- Records from a data source
— Start —

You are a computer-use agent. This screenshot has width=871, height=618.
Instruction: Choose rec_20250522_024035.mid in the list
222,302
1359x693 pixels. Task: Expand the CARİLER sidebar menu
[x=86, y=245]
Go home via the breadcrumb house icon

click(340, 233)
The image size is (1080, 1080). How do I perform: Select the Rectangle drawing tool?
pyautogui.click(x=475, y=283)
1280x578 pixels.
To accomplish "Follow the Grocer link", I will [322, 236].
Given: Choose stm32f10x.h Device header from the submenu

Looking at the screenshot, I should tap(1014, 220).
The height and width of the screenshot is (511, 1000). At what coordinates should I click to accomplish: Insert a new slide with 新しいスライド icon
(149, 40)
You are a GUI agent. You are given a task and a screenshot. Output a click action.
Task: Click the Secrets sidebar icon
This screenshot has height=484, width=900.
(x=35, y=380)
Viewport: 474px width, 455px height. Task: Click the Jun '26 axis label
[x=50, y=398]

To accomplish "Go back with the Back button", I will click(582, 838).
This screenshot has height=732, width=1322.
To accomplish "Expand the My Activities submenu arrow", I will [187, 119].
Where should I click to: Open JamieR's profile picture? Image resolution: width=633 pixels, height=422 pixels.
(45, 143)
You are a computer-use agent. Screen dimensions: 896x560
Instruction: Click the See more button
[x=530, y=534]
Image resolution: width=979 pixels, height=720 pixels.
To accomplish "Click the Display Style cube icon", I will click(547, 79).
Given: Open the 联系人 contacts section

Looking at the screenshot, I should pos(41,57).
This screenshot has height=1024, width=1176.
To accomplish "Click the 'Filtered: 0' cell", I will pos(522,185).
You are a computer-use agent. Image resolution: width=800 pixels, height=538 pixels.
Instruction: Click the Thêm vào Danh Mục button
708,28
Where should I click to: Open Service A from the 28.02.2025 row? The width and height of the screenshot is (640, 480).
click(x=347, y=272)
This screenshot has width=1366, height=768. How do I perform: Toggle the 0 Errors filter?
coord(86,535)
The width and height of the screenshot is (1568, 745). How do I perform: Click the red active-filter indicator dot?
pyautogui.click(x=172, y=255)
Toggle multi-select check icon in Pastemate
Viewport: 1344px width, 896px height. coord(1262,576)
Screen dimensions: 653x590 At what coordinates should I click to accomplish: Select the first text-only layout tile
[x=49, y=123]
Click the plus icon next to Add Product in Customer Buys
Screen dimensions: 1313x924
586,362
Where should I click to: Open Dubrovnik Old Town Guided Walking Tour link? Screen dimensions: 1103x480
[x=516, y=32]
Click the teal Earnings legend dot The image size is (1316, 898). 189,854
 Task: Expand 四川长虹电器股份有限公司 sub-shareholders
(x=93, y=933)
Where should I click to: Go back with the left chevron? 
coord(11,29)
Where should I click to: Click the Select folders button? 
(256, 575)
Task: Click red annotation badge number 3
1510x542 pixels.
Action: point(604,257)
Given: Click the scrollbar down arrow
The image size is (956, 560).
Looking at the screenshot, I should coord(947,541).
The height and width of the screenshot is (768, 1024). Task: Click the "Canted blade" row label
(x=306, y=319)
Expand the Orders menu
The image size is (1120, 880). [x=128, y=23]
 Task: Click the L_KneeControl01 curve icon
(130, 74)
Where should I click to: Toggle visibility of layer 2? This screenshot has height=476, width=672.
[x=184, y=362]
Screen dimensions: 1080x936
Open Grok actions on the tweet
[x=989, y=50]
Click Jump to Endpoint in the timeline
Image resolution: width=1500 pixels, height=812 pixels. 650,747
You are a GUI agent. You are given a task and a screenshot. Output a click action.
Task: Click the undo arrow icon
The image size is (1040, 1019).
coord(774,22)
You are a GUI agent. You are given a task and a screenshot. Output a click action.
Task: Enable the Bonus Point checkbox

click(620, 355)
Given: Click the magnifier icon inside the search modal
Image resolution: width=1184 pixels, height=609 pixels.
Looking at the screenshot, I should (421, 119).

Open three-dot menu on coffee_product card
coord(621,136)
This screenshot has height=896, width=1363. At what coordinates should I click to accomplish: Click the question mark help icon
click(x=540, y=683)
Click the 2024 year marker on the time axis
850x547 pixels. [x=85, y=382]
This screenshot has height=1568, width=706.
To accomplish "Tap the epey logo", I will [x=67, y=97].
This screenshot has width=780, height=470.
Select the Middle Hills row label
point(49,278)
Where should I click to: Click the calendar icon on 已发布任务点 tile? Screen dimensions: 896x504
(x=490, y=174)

— End —

- Instruction
Substitute "Command" for every "Instruction" in the entries above and give them back with nothing else changed.

- The completed task
You are a computer-use agent. This screenshot has width=871, height=618.
Command: Choose rec_20250522_024035.mid in the list
222,302
1359x693 pixels. Task: Expand the CARİLER sidebar menu
[x=86, y=245]
Go home via the breadcrumb house icon

click(340, 233)
The image size is (1080, 1080). How do I perform: Select the Rectangle drawing tool?
pyautogui.click(x=475, y=283)
1280x578 pixels.
To accomplish "Follow the Grocer link", I will [322, 236].
Given: Choose stm32f10x.h Device header from the submenu

Looking at the screenshot, I should tap(1014, 220).
The height and width of the screenshot is (511, 1000). At what coordinates should I click to accomplish: Insert a new slide with 新しいスライド icon
(149, 40)
You are a GUI agent. You are given a task and a screenshot. Output a click action.
Task: Click the Secrets sidebar icon
This screenshot has height=484, width=900.
(x=35, y=380)
Viewport: 474px width, 455px height. Task: Click the Jun '26 axis label
[x=50, y=398]

To accomplish "Go back with the Back button", I will click(582, 838).
This screenshot has height=732, width=1322.
To accomplish "Expand the My Activities submenu arrow", I will [187, 119].
Where should I click to: Open JamieR's profile picture? Image resolution: width=633 pixels, height=422 pixels.
(45, 143)
You are a computer-use agent. Screen dimensions: 896x560
Command: Click the See more button
[x=530, y=534]
Image resolution: width=979 pixels, height=720 pixels.
To accomplish "Click the Display Style cube icon", I will click(547, 79).
Given: Open the 联系人 contacts section

Looking at the screenshot, I should pos(41,57).
This screenshot has height=1024, width=1176.
To accomplish "Click the 'Filtered: 0' cell", I will pos(522,185).
You are a computer-use agent. Image resolution: width=800 pixels, height=538 pixels.
Command: Click the Thêm vào Danh Mục button
708,28
Where should I click to: Open Service A from the 28.02.2025 row? The width and height of the screenshot is (640, 480).
click(x=347, y=272)
This screenshot has width=1366, height=768. How do I perform: Toggle the 0 Errors filter?
coord(86,535)
The width and height of the screenshot is (1568, 745). How do I perform: Click the red active-filter indicator dot?
pyautogui.click(x=172, y=255)
Toggle multi-select check icon in Pastemate
Viewport: 1344px width, 896px height. coord(1262,576)
Screen dimensions: 653x590 At what coordinates should I click to accomplish: Select the first text-only layout tile
[x=49, y=123]
Click the plus icon next to Add Product in Customer Buys
Screen dimensions: 1313x924
586,362
Where should I click to: Open Dubrovnik Old Town Guided Walking Tour link? Screen dimensions: 1103x480
[x=516, y=32]
Click the teal Earnings legend dot The image size is (1316, 898). 189,854
 Task: Expand 四川长虹电器股份有限公司 sub-shareholders
(x=93, y=933)
Where should I click to: Go back with the left chevron? 
coord(11,29)
Where should I click to: Click the Select folders button? 
(256, 575)
Task: Click red annotation badge number 3
1510x542 pixels.
Action: point(604,257)
Given: Click the scrollbar down arrow
The image size is (956, 560).
Looking at the screenshot, I should coord(947,541).
The height and width of the screenshot is (768, 1024). Task: Click the "Canted blade" row label
(x=306, y=319)
Expand the Orders menu
The image size is (1120, 880). [x=128, y=23]
 Task: Click the L_KneeControl01 curve icon
(130, 74)
Where should I click to: Toggle visibility of layer 2? This screenshot has height=476, width=672.
[x=184, y=362]
Screen dimensions: 1080x936
Open Grok actions on the tweet
[x=989, y=50]
Click Jump to Endpoint in the timeline
Image resolution: width=1500 pixels, height=812 pixels. 650,747
You are a GUI agent. You are given a task and a screenshot. Output a click action.
Task: Click the undo arrow icon
The image size is (1040, 1019).
coord(774,22)
You are a GUI agent. You are given a task and a screenshot. Output a click action.
Task: Enable the Bonus Point checkbox

click(620, 355)
Given: Click the magnifier icon inside the search modal
Image resolution: width=1184 pixels, height=609 pixels.
Looking at the screenshot, I should (421, 119).

Open three-dot menu on coffee_product card
coord(621,136)
This screenshot has height=896, width=1363. At what coordinates should I click to accomplish: Click the question mark help icon
click(x=540, y=683)
Click the 2024 year marker on the time axis
850x547 pixels. [x=85, y=382]
This screenshot has height=1568, width=706.
To accomplish "Tap the epey logo", I will [x=67, y=97].
This screenshot has width=780, height=470.
Select the Middle Hills row label
point(49,278)
Where should I click to: Click the calendar icon on 已发布任务点 tile? Screen dimensions: 896x504
(x=490, y=174)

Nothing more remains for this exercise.